Brazilians, more than sharks or giant waves, are the threat in the water at North Narrabeen. Brazilian surfers dominate the male version of the sport, holding the top two positions and half of the top 25. Last week’s Newcastle event, won by Ferreira, saw five of the top eight places filled by Brazilians.

John John Florence from Hawaii gets some air.Credit:WSL

Florence’s attitude to the Brazilian storm is to try to learn from them. “I’ve grown up in Hawaii where there’s so much energy and power in the water, you don’t need to do much to gain energy. Guys who’ve grown up in small waves, I see them and want to go that fast.”

Not known as a particularly ferocious competitor, Florence is still trying to win, though it often seems a byproduct of a broader quest.

“I spend a lot of time tuning equipment and figuring out boards to match Italo’s speed in small waves,” he says. “I am competitive in that sense.”

Competing is not Florence’s reason to live, but his adaptation to necessity. His popularity and charisma have made him that other servant of his sport, the most marketable commercial entity. Here too he has enough to keep him occupied during those waiting periods, such as a new apparel brand, Florence Marine X, which aims among other things to make sun-protective garments, like hooded rash-guards, something surfers won’t feel embarrassed to wear.

“My skin is not very good in the sun, but if something can help you stay out surfing for five hours without getting cooked, surfing as much as you can all your life without getting skin cancer, that’s got to be cool, right?”

John John Florence celebrating after winning the 2016 World Surf League title.Credit:WSL

His other ambition with his brand is to make boardshorts that don’t wear out and are easy to mend, so as not to end up as landfill. As Slater has said, you can’t be a surfer without being an environmentalist. And if anyone can make hooded rashies and clothes-mending cool, you suspect it is Florence.

He’s also preparing for the Olympics in Tokyo, very likely in poor waves which, Florence thinks, will make the argument for staging Olympic surfing in wave pools. Still, he’s “honoured” to be part of surfing’s debut in the Games, even if he anticipates the event itself to be a “grind”.

His eyes stray to the ocean, which gives nothing back but a picturesque if unpromising flatness.

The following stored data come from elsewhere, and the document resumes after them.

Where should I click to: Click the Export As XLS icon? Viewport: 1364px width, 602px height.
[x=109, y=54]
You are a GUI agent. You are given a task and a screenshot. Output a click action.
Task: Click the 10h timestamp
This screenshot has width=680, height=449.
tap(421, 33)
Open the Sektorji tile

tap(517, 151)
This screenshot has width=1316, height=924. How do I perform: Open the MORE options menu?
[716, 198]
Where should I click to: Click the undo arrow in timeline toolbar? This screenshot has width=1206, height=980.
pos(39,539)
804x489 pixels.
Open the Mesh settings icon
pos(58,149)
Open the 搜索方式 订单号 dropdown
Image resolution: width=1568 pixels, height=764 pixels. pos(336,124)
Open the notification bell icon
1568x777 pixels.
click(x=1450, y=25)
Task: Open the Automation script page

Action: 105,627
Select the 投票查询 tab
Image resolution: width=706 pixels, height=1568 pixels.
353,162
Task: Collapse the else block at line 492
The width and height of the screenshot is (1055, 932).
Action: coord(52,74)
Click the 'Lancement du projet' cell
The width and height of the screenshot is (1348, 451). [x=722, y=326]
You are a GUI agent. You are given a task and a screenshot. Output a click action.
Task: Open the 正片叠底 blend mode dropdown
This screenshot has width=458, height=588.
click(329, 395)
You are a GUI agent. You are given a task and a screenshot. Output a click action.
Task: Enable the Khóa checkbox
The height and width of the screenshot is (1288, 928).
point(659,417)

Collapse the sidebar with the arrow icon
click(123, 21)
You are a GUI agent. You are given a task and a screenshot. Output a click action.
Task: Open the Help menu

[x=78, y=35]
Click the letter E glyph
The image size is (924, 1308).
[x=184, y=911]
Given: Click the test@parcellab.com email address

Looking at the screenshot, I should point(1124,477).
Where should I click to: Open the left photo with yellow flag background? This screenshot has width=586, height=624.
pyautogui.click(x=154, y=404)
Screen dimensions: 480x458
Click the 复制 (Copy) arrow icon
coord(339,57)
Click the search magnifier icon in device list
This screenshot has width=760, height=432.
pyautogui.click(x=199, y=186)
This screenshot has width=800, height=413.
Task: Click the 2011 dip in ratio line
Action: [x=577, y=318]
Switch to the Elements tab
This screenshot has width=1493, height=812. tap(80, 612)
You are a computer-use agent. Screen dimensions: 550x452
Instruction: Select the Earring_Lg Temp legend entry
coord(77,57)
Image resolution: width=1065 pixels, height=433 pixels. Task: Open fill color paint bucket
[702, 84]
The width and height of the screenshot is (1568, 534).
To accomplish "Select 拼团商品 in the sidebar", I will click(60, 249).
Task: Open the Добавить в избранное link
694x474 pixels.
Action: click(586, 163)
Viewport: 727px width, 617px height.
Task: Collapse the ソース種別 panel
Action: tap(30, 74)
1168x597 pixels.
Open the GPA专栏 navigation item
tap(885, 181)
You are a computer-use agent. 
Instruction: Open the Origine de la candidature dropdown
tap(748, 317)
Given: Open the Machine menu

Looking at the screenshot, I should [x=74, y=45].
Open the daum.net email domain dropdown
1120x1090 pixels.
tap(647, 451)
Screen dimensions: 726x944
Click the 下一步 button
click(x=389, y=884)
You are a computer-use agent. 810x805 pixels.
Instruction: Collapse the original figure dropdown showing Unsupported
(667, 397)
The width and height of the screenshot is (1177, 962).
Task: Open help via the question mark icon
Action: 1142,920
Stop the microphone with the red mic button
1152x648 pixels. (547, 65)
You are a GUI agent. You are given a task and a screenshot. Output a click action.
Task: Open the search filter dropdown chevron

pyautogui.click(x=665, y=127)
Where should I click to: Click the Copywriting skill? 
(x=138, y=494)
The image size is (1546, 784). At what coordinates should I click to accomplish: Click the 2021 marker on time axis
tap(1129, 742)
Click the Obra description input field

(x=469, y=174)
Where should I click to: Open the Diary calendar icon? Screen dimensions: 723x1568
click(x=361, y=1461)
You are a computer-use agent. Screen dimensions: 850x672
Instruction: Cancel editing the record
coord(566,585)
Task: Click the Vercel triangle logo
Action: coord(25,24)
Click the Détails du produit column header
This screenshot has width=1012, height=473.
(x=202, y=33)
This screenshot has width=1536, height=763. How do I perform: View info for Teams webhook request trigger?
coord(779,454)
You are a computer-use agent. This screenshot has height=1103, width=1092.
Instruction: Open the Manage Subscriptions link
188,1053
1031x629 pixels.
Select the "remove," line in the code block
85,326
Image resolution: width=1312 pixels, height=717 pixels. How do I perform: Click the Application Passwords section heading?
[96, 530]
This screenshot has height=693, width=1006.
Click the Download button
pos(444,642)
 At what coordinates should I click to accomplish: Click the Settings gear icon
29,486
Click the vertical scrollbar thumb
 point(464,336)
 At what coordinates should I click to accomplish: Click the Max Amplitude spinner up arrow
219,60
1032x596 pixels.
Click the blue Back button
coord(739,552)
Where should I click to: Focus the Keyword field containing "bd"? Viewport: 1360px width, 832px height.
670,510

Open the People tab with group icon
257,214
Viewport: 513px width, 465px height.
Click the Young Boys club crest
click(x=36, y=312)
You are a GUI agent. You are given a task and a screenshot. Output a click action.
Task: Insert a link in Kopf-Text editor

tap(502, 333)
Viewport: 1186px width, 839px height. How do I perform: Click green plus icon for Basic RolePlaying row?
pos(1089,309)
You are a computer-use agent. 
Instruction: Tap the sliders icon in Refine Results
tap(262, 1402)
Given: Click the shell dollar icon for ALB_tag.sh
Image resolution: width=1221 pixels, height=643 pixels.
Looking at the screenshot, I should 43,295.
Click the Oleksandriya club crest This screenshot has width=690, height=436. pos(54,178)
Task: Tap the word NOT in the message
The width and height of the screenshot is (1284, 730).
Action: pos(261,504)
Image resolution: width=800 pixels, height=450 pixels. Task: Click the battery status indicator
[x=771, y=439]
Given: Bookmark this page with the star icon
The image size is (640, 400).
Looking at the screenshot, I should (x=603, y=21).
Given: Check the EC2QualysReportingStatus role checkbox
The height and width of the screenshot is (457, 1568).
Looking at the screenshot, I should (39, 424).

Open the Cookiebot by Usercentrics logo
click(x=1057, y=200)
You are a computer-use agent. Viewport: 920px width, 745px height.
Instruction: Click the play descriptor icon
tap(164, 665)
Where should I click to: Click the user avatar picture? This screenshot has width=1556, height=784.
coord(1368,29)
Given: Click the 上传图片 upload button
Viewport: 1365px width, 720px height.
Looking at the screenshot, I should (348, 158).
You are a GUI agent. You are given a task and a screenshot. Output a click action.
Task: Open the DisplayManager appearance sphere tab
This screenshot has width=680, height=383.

The guy just wants to surf, and with Friday’s heats at Narrabeen called off due to a lack of waves, Florence has to wait.

“It’s really hard to explain, because I go into competition with a freesurfing mindset and like to let go,” he says. “Bringing that to competing is a challenge because there are so many things going against freedom: 30-minute heats, being judged, priority rules and so on. When I feel freedom I’m at home.”

The enemy is not so much his competitors as competition itself. “It’s definitely hard at times, because sometimes I just want to go out and surf dreamy good waves with no one else around. Sometimes it’s difficult to be on the constant regimented grind. You can get sucked into this dark wormhole of overdoing things, where you’re obsessed by trying to do as much as the next guy. You can easily create bad habits in overdoing things.”

For Florence, less is often more. “Simplifying it is what works for me. That feeling of surfing first thing in the morning, getting some fun waves and getting out of the water, that feeling everyone gets – I love that.”

Sometimes the feeling results in winning heats, sometimes it doesn’t. The balance is more important than the winning. For his admirers, who think a surfer as talented as Florence should win every heat, his mindset can be frustratingly easy-going compared to the unrelenting competitiveness of his chief rivals.

But it’s also what makes him a symbol of something higher than mere winning. “Surfing is attitude dancing”, as Hawaii’s Gerry Lopez put it.

Among the elite competitors, someone has to keep that attitude dancing along.